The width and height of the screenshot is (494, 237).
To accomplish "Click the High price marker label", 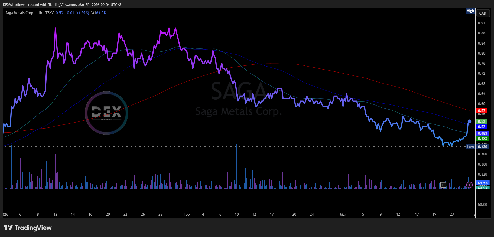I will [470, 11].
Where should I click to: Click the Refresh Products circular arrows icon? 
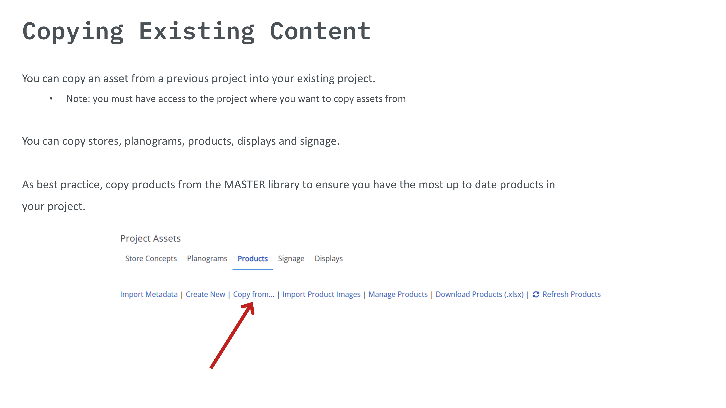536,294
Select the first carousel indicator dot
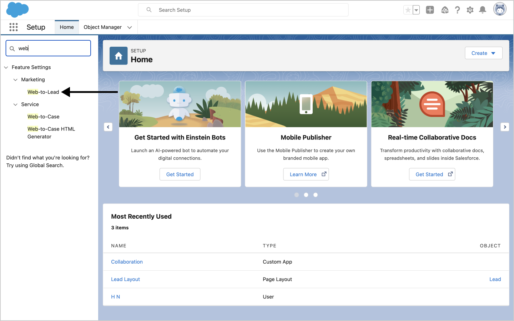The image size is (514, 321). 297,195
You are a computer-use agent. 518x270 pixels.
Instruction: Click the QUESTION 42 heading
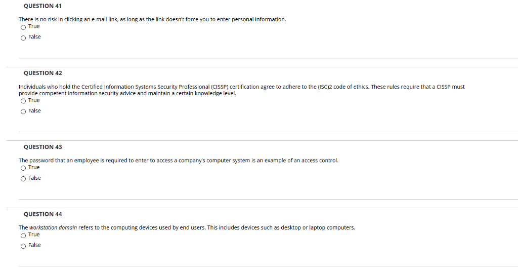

* * *

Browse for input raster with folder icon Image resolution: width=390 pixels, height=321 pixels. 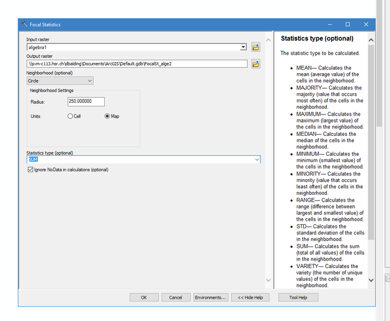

==

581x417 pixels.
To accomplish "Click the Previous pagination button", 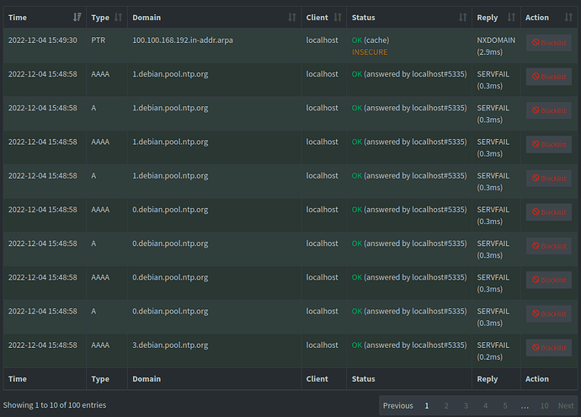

» EXERCISE REQUIREMENTS:
Beginning with the line above that has "Select the first carousel indicator dot" and going on through the line that has "Instruction: Click the QUESTION 42 heading", retype every line exactly and add nothing else; drop the pictures.

» ANSWER SPACE:
Select the first carousel indicator dot
The image size is (514, 321). 297,195
You are a computer-use agent. 518x270 pixels.
Instruction: Click the QUESTION 42 heading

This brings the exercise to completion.